In the stainless steel market, "the
boom cleaned out an unprecedented level of scrap units from the marketplace
at the same time manufacturing was slowing," said Philip Rosenberg
of Keywell (Chicago). Today, there's "a lot less" scrap available
than even a year ago. When business slowed in the United States, stainless
scrap units "exited the country in record volumes." In past cycles,
he explained, scrap dealers held onto their material to wait for the
market to turn. In the most recent market cycle, however, dealers stockpiled
less material and, instead, feverishly exported it.
Looking at cobalt, Derek Benham
of BenMet (New York) noted that the market "picked up smartly in the
fall of 2007 and has continued into 2008." The metal's supply/demand
equation has been "relatively well balanced in the past two years
and, looking forward, the consumption outlook is very healthy."

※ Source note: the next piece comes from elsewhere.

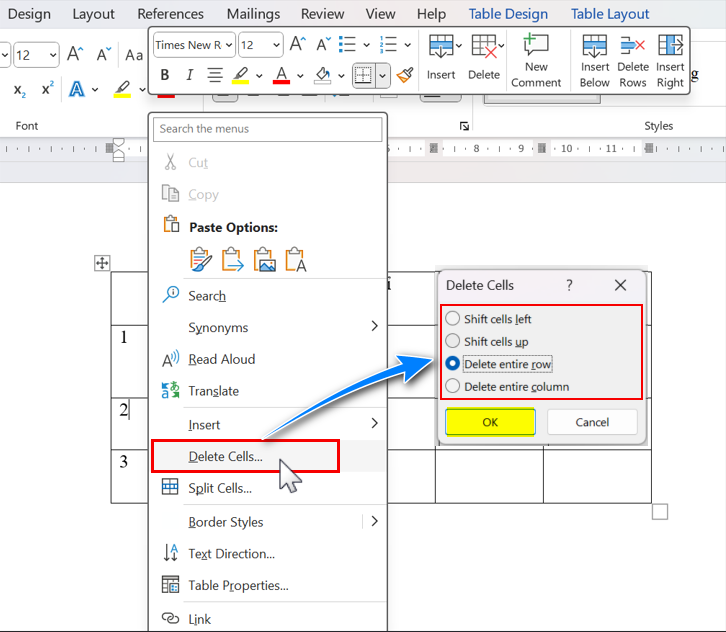Image resolution: width=726 pixels, height=632 pixels.
Task: Click the italic icon in mini toolbar
Action: pyautogui.click(x=189, y=75)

One change could come from the Democratic
Republic of the Congo, however, which might regain its prominent position
in the cobalt market after declining for the past 20 to 30 years. "Should
only 50 percent of its new production projects go forward as planned,"
Benham said, "the strong consumption growth in the market can be well-supported
and we could expect surpluses and a declining price to be in evidence
12 to 18 months from now."
On a related matter, Benham voiced support
for the LME's proposed cobalt metal contract, citing pricing anomalies
in this specialized market. "The introduction of such a contract would
bring the cobalt metal business into the 21st century and out of the
murky backwaters of the minor metal or byproduct metal business,"
he said.
China Holds Key to Lead and Zinc Markets. China has dominated developments in the lead market with a
1.25 million-mt increase in lead demand from 2002 to 2007, said Huw
Roberts of CHR Metals (Surrey, England) at the lead/zinc spotlight.

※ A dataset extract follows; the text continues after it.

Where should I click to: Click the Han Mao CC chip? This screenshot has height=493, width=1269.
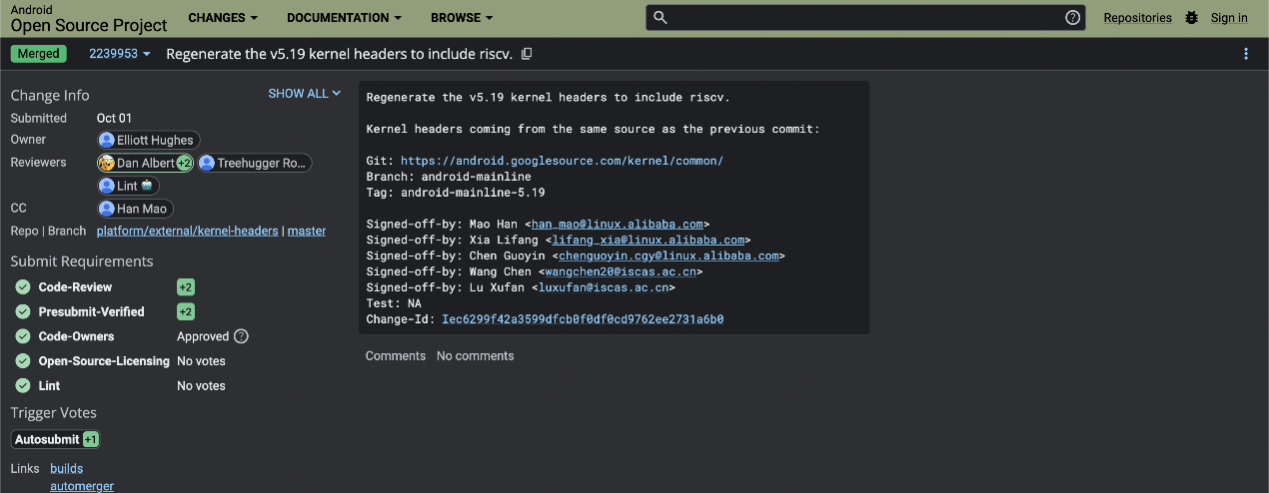(135, 208)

In that five-year period, China's
mine production increased 8.2 percent to account for 38 percent of world
production, while its smelting and refining output grew 12.3 percent
for a 51-percent share of the global lead smelting market, Roberts said.

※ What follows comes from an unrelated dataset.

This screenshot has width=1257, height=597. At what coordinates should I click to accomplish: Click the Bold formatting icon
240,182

In the same period, China's consumption of lead increased 16.7 percent,
giving it a 30-percent share of world demand.
China began asserting itself in the
global lead market in 2000, Roberts explained, noting that by 2006 the
country was exporting almost 1 million mt of lead, about half as primary
metal and half as batteries. In 2007, however, China's lead production
"came crashing down" due to the Chinese government's elimination
of value-added tax rebates for lead exports. That move reduced world
supplies of refined lead by about 240,000 mt, he said. Elimination of
the rebates has been a nightmare that has roiled the lead market. The
problem is that if China doesn't export lead, Robert said, world consumption
of lead declines.
A near-term market remedy is impossible
because China is the only country that currently has surplus lead smelter
capacity, he noted. New smelter projects outside of China are planned
but can't be commissioned until 2009. "It may be 2010 to 2011 before
sufficient smelter capacity outside of China can be commissioned to
remove reliance on China's lead production," Roberts said. Given
these market dynamics, he projected an average lead price of $2,410
a mt—or $1.09 a pound—for 2008.
Zinc is a different story, Roberts said,
explaining that in 2008 the "rise in zinc mine output will exceed
zinc demand growth for the fourth consecutive year." As with lead,
"all of the action seems to be taking place in China, as zinc refining
growth there dwarfs developments elsewhere."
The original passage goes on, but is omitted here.